In the rows below, copy out the lines from the one with "This screenshot has height=508, width=750." up to and including the one with "Looking at the screenshot, I should [x=657, y=200].", reproducing each character unchanged.

# Data listing
──────────
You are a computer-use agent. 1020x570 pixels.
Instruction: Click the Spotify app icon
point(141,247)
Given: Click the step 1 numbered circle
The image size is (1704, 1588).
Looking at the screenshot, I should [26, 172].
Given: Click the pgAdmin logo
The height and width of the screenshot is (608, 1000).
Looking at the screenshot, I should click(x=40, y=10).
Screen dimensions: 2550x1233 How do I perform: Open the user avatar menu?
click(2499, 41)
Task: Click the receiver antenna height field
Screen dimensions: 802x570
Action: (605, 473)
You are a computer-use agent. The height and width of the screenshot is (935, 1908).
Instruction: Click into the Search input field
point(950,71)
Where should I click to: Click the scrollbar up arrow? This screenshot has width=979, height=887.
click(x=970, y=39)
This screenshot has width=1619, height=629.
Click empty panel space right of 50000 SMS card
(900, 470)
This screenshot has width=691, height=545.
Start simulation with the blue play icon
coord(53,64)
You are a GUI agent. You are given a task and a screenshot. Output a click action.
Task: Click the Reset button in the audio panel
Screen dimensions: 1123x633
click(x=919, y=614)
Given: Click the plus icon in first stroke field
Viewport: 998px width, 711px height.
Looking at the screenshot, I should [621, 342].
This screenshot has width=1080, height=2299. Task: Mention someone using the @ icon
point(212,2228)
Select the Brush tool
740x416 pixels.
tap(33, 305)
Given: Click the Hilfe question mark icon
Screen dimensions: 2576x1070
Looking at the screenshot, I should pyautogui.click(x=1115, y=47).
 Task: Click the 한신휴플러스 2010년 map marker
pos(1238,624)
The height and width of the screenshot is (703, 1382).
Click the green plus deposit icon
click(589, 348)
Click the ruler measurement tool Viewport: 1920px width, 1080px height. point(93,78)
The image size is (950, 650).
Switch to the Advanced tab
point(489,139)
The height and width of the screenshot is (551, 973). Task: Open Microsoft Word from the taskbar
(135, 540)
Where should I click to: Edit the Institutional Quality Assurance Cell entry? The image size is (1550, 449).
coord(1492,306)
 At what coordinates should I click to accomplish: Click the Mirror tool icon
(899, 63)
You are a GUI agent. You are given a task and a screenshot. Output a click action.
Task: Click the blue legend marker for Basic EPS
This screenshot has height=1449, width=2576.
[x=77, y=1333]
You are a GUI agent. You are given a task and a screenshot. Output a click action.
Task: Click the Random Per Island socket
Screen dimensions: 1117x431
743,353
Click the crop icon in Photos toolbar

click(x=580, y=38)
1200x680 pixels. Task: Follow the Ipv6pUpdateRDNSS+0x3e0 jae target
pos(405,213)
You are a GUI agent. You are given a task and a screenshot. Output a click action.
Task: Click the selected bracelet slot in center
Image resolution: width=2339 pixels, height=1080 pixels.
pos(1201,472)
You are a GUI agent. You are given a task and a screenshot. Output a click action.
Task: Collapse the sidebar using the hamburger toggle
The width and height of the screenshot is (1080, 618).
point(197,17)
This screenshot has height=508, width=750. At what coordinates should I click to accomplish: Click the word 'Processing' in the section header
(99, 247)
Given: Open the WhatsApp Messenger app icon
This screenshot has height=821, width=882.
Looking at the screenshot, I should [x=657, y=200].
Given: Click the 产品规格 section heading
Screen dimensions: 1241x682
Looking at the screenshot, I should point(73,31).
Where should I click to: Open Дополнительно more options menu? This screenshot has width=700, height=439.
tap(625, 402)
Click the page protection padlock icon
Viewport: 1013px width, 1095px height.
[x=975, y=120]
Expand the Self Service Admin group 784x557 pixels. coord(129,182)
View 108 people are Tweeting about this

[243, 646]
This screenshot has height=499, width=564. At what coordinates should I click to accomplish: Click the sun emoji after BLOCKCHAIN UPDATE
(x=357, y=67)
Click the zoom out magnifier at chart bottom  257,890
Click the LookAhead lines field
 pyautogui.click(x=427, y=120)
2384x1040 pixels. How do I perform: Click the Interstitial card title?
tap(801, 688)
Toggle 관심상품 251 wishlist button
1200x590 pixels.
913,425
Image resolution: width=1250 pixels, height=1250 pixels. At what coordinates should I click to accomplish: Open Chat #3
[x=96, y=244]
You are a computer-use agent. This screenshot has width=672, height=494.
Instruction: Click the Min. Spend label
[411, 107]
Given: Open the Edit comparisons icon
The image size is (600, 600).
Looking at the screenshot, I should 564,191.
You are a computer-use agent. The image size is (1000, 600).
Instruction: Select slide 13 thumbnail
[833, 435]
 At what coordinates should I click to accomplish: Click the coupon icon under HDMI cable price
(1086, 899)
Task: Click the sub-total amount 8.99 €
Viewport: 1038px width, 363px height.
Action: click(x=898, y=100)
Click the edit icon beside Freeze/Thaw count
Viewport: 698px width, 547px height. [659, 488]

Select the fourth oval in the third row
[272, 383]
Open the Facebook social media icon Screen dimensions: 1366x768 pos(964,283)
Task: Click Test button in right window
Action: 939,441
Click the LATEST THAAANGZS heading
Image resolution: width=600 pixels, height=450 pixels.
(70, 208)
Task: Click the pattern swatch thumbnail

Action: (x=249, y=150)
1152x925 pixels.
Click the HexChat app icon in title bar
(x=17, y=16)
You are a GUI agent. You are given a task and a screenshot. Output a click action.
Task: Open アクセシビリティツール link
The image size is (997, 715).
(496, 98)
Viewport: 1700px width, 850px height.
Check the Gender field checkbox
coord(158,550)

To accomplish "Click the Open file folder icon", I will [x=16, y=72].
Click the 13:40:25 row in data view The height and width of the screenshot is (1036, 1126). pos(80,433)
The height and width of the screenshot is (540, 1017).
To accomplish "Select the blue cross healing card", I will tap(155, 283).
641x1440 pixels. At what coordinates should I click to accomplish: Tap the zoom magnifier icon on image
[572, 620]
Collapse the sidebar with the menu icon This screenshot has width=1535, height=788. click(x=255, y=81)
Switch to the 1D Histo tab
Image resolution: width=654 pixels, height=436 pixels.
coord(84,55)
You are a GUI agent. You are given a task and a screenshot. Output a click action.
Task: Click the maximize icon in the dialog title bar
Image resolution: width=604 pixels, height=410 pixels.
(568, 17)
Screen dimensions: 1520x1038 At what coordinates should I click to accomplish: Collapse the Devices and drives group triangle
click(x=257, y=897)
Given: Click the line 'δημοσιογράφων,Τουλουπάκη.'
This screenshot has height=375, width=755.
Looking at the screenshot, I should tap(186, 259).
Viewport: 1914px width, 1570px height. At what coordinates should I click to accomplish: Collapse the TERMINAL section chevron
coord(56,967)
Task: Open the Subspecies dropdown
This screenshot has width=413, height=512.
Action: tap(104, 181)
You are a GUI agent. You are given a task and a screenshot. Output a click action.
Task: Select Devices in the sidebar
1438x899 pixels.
──────────
# Result for this task
This screenshot has height=508, width=750. At what coordinates should I click to accomplish: Click the word 'Processing' in the section header
(99, 247)
Given: Open the WhatsApp Messenger app icon
This screenshot has height=821, width=882.
Looking at the screenshot, I should [x=657, y=200].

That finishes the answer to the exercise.